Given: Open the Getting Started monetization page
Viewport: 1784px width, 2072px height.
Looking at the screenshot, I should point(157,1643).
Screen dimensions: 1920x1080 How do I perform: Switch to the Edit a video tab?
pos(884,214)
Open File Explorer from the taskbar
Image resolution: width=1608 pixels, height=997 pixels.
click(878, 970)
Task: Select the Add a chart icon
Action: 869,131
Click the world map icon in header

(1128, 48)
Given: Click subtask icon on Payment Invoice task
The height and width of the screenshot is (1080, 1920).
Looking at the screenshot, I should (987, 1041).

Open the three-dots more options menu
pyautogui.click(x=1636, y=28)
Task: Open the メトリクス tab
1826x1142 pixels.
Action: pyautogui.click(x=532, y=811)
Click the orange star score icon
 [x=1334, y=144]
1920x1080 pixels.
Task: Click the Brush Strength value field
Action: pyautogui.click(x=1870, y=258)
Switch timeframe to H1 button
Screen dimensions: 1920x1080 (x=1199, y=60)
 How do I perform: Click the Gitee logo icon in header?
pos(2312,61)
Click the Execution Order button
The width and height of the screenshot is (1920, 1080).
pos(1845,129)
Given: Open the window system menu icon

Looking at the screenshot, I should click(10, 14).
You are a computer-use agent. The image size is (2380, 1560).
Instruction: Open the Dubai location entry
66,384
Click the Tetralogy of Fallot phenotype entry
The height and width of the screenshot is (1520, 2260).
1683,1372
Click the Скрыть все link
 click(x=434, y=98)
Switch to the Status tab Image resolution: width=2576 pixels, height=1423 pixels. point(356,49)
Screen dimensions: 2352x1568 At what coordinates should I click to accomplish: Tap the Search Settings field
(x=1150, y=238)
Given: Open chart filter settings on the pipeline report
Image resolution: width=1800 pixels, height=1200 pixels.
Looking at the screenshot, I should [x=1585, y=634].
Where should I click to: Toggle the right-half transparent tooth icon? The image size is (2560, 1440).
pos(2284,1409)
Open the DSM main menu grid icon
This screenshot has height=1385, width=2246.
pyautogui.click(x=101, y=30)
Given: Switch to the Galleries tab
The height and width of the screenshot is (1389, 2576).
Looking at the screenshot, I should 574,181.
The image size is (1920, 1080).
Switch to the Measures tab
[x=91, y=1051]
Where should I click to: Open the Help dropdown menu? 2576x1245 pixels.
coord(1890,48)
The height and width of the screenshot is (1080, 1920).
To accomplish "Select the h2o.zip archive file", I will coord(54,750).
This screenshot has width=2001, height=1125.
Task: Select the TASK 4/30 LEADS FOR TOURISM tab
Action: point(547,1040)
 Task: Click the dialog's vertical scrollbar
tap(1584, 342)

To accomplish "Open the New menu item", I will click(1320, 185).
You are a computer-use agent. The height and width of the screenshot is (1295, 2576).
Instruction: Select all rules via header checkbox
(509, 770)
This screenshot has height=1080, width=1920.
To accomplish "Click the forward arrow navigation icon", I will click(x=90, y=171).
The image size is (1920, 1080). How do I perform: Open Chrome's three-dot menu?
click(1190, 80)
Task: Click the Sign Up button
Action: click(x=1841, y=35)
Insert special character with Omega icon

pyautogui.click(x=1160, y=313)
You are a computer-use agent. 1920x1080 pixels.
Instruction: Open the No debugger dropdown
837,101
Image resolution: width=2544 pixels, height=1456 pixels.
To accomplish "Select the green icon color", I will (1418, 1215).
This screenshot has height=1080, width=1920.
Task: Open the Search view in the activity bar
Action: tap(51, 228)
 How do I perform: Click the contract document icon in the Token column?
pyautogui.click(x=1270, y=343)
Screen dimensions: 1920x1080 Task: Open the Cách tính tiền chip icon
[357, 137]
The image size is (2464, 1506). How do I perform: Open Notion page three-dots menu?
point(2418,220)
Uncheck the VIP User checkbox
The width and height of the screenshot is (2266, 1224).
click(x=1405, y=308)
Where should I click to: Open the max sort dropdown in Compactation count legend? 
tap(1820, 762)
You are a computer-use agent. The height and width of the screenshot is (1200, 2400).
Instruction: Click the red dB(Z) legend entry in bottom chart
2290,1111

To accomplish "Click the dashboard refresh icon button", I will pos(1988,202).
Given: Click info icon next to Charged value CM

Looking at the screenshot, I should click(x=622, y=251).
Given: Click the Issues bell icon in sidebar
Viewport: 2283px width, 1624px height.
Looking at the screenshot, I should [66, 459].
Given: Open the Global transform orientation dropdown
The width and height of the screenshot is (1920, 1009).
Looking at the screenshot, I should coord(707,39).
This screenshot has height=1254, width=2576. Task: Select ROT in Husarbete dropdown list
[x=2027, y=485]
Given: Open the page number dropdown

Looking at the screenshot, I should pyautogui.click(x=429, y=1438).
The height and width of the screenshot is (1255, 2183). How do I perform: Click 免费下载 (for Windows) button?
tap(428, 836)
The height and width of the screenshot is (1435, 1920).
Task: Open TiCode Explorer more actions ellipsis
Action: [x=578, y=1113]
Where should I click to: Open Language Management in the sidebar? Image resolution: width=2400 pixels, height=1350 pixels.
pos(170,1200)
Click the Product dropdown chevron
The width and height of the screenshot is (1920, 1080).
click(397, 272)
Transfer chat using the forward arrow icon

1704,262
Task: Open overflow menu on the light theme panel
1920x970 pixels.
----
Prompt: Across the data, pull every line containing the string "agent".

Result of this task:
You are a computer-use agent. The image size is (2380, 1560).
You are a computer-use agent. The height and width of the screenshot is (1295, 2576).
You are a computer-use agent. 1920x1080 pixels.
You are a computer-use agent. The height and width of the screenshot is (1200, 2400).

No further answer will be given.